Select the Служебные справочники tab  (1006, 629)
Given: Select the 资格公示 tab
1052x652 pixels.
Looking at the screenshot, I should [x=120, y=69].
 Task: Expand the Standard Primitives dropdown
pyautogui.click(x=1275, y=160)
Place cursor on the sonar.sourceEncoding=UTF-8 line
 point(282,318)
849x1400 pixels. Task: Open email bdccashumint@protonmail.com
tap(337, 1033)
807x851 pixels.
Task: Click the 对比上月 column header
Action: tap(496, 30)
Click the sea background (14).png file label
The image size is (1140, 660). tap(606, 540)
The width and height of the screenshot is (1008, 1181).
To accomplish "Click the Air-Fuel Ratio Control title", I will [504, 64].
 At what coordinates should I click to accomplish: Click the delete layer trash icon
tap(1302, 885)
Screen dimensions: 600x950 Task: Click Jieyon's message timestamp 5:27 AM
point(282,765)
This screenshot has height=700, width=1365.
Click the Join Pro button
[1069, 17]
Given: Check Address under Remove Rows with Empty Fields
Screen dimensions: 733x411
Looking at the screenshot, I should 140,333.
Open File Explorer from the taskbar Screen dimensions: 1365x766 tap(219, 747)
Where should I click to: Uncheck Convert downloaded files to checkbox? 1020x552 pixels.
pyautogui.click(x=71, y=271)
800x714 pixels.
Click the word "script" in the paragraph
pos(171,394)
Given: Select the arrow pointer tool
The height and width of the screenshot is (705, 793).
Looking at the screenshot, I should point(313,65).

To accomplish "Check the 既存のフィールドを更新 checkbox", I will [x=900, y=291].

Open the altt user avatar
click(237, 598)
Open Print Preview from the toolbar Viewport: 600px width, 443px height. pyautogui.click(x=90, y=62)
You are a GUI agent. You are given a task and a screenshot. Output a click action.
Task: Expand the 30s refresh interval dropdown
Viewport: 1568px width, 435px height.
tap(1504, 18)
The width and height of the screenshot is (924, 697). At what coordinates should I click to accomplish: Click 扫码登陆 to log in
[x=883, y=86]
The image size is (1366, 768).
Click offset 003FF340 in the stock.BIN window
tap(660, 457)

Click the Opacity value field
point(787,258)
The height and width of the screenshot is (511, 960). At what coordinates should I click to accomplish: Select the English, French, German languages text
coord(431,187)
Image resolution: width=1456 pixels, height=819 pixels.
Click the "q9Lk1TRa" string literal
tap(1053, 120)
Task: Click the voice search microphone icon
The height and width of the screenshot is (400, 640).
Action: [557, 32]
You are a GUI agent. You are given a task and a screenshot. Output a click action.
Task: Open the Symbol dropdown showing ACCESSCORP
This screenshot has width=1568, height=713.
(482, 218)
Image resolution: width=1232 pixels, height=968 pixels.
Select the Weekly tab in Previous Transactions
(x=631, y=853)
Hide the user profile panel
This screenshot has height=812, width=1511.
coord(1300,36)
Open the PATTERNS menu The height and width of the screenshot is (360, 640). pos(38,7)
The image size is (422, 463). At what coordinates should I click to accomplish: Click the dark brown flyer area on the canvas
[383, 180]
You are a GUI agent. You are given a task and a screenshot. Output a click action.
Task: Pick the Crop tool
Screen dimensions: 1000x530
++++++
WORK TO BE COMPLETED
Give back exactly the lines from the one containing "Task: Pick the Crop tool" through the end of the material above, and nothing else.

ANSWER TO THIS EXERCISE
Task: Pick the Crop tool
Screen dimensions: 1000x530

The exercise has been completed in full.